**EXERCISE DETAILS:** Return each line of the records holding the string "Click".

**RECORDS SHOWN:**
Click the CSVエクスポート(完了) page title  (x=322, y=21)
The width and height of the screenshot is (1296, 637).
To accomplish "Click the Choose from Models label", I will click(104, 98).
--
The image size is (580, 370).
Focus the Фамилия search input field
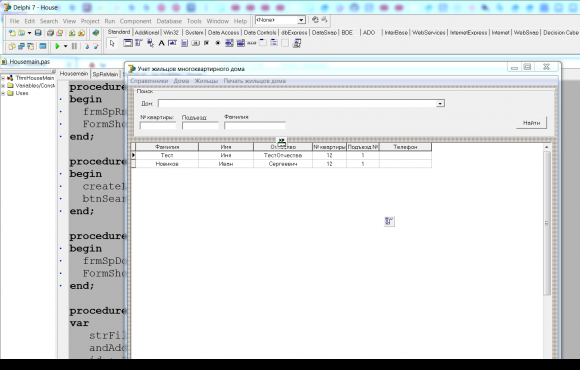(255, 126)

**EXERCISE ANSWER:**
Click the CSVエクスポート(完了) page title  (x=322, y=21)
To accomplish "Click the Choose from Models label", I will click(104, 98).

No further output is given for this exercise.